→ Prompt: Filter the listing so that only lines with the word "agent" remain.

→ Data excerpts:
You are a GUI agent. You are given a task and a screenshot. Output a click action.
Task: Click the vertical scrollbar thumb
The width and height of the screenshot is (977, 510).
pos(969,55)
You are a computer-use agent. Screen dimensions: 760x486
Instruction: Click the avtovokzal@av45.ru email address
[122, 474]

--

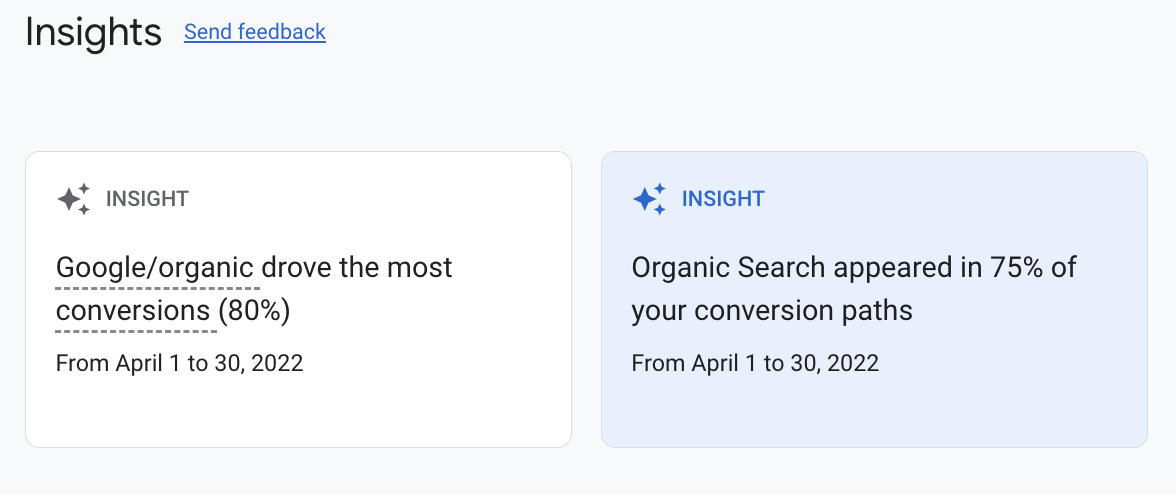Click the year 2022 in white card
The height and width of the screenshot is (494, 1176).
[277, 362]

--

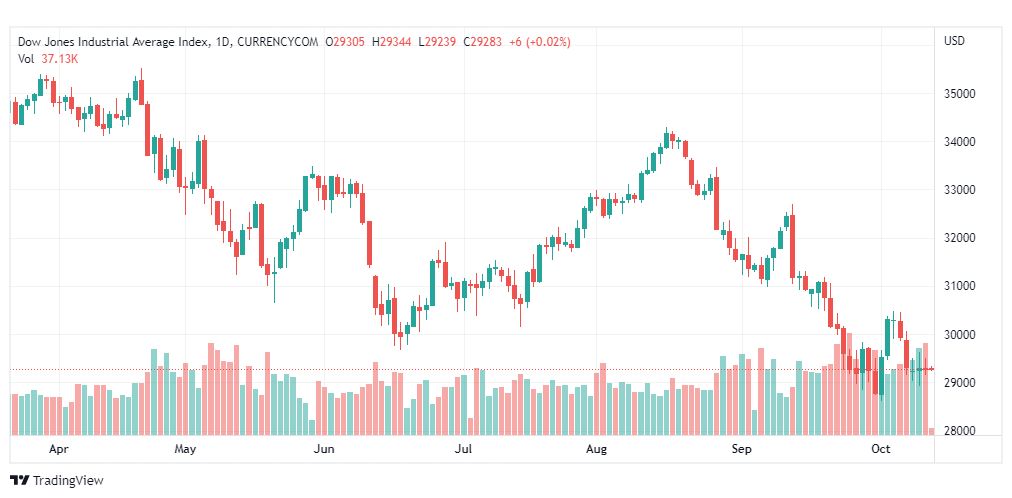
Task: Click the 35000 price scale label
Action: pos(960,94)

→ Task output:
You are a GUI agent. You are given a task and a screenshot. Output a click action.
You are a computer-use agent. Screen dimensions: 760x486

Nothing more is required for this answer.